Hacker Newsnew | past | comments | ask | show | jobs | submitlogin
OpenBSD System-Call Pinning (lwn.net)
129 points by rwmj on Feb 2, 2024 | hide | past | favorite | 64 comments


> The direct-syscalls-inside-the-binary model used by go (and only go, noone else in the history of the unix software does this) provided the biggest resistance against this effort".

I know this annoys unix people. But I have to say I actually really like that Go shakes this up. I believe the C function monopoly just isn't healthy for things. You should be able to make a new completely unrelated language. The Go developers were the first in a long time to do this, not because they are stupid, but because they were ambitious.


I do like this about go. And on Linux it arguably makes sense (I say arguable because DNS without CGO is still a common cause of issues and incompatibility).

But Linux has, to the best of my understanding said "yes, we are ok with users using syscalls". Linux doesn't think that glibc is the only project allowed to interface with the kernel.

But for other platforms like OpenBSD and windows they are quite simply relying on implementation details that the vendors consider to be a private and unsupported interface.

This whole thing is also separate from "is making libc the only caller of the syscalls instruction" a good and meaningful security improvement.

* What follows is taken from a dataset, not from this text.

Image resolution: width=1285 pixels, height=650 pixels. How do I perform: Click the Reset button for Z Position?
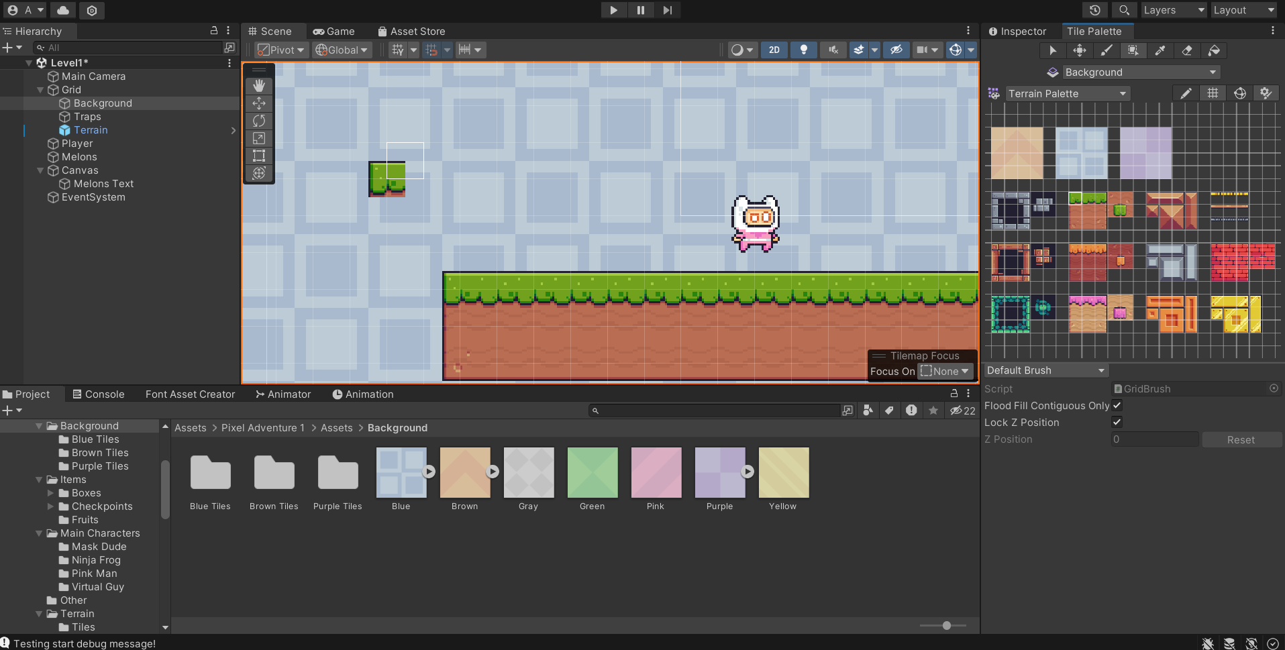pyautogui.click(x=1241, y=440)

> I say arguable because DNS without CGO is still a common cause of issues and incompatibility

DNS without CGO works perfectly. The vendor specific ad hoc mechanisms for extending DNS in a site local context are not well supported. If they were implemented more sensibly, then Go, or any other language, would have no problem taking advantage of them even without the "C Library Resolver."

Speaking of which, that "C Library Resolver," in my opinion, has one of the worst library interfaces in all of unix. It's not at all a hill worth new projects dying on.

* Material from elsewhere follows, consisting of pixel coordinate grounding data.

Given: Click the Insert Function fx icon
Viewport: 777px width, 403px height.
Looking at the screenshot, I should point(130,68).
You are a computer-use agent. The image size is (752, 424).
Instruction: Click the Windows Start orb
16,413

> The vendor specific ad hoc mechanisms for extending DNS in a site local context are not well supported

DNS is one of those things that OS vendors think should be extendable and configurable. It allows VPN apps to redirect DNS only for certain subdomains, for example, which enables proper split-horizon DNS. I think this is totally reasonable behavior, and it’s undeniably useful. If a particular programming language reimplements DNS on its own, you lose guarantees that the OS is striving to provide to the user.

You can make the case that OS’s shouldn’t make these guarantees, and we’re free to disagree on that, but from a practical standpoint it is a very useful feature and it sucks that pure Go apps don’t work with it.

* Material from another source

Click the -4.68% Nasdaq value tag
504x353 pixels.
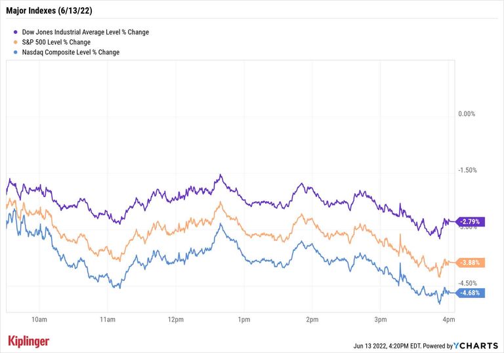pyautogui.click(x=470, y=293)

The right way to do this is specify a resolver to use on localhost


Or you make the case that the OS should ship a DNS server. It can handle DNS forwarding and iterative queries anyway (iterative queries as you often need them for dnssec) and the logic for serving DNS responses is ok'ish (DNS name dedup and length restrictions being the biggest complexity issue).

I am not super happy with systemd-resolved but it solves this particular issues. No requirement to use libc, but same (os configurable) behavior for all users.


The difficulty and overhead of running those queries from everybody's phones is one of the reasons (a small reason, but one of them) DNSSEC isn't deployed.


> DNS without CGO works perfectly

It does not. I know this because it impacts my daily work and the work of others. Honestly if you could make my day and go figure out exactly what's going wrong with the pure go DNS implementation it would make my life alot simpler and I wouldn't have to maintain shell scripts that update etc/hosts to hard code in ipv4 addresses for the APIs I access with terraform.

https://github.com/hashicorp/terraform-provider-google/issue...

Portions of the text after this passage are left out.